We have designed two transgene integration variants for the mouse Csn1s1 locus. Targeted insertion is a simple and promising approach, as such knock-ins could be achieved even in pronuclear microinjection experiments with the aid of CRISPR/Cas9. We anticipated that this integration variant (INS-GM line) would yield high levels of transgene expression, but, conversely, we detected almost no transcription (Fig. 5A). Note that as we tried to preserve native regulatory landscape, we did not include the polyadenylation signal into the transgene’s 3′-region. This might have caused nonsense mediated decay (NMD), which facilitated degradation of the transcripts due to premature stop codon25,26. Other similar modifications of the casein or another milk genes using polyadenylation signals reported various levels of expression. For instance, integration of the porcine lactoferrin into exon 17 of porcine Csn1s1 in pigs showed high levels of expression21. Knock-ins of the human lactoferrin and α-lactalbumin into the goat β-lactoglobulin (BLG) gene resulted in high expression in range of ~ 1–3 mg/ml27,28; while, cows with the human lysostaphin knock-in to endogenous Csn2 exon 2 had only moderate protein levels (less than 10 µg/ml)22. Our own replacement variant (REP-GM) which uses the same Csn1s1 promoter and transgene ORF, but relies on the Csn1s1 3′-UTR (Fig. 5A) demonstrated much higher expression than the INS-GM. Moral of the story: always use polyadenylation signals in knock-ins.

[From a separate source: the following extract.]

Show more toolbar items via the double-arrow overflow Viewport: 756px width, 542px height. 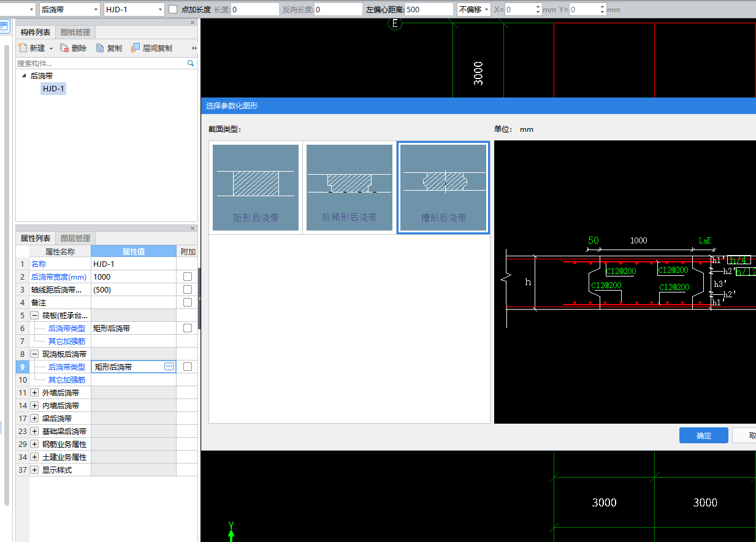point(194,48)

Transgene replacement approach (REP-GM) provided high hGMCSF expression in homozygous animals (Table 1). Importantly, hGMCSF gene expression was equal to the endogenous Csn1s1 allele in hemizygous mice as were discovered by a sensitive ddPCR assay (Fig. 5A). This means that in contrast to the INS-GM line, transcriptional regulation of the locus was preserved in the native state. Yet, the protein concentration (0.5 mg/ml at max) in milk was much lower than could be expected extrapolating from the endogenous Csn1s1 levels (ca. 25 mg/ml in mice)23,29. We cannot explain the discrepancy between hGMCSF mRNA and protein levels, but it is apparently caused either by hGMCSF leakage through secretion pathways or inefficient translation. One of the most plausible reasons is an improper signal peptide. We made a full size replacement of the Csn1s1 ORF from start to stop codon and, as a consequence, the N-terminal Csn1s1 signal peptide (1–15 aa) was replaced with the N-terminal hGMCSF secretion signal (1–17 aa). It is known that native signal peptide could not compete in efficiency with the milk-specific secretion signals, such as BLG N-terminal fragment (1–18 aa) which could improve recombinant protein production by several orders30. We have tried to generate hGMCSF transgenic mouse line with preserved Csn1s1 signal peptide through pronuclear microinjection, using the same CRIPSR/Cas9 approach (donor vector + gRNA + Cas9) we conducted in ES cells (Fig. 1). Unfortunately, we did not detect successful integration events, although 90% of the pups had mutations at the Csn1s1 site31. Thus, additional studies are welcome to understand if preservation of the Csn1s1 signal peptide may be a key to sustain the highest recombinant protein levels during gene targeting.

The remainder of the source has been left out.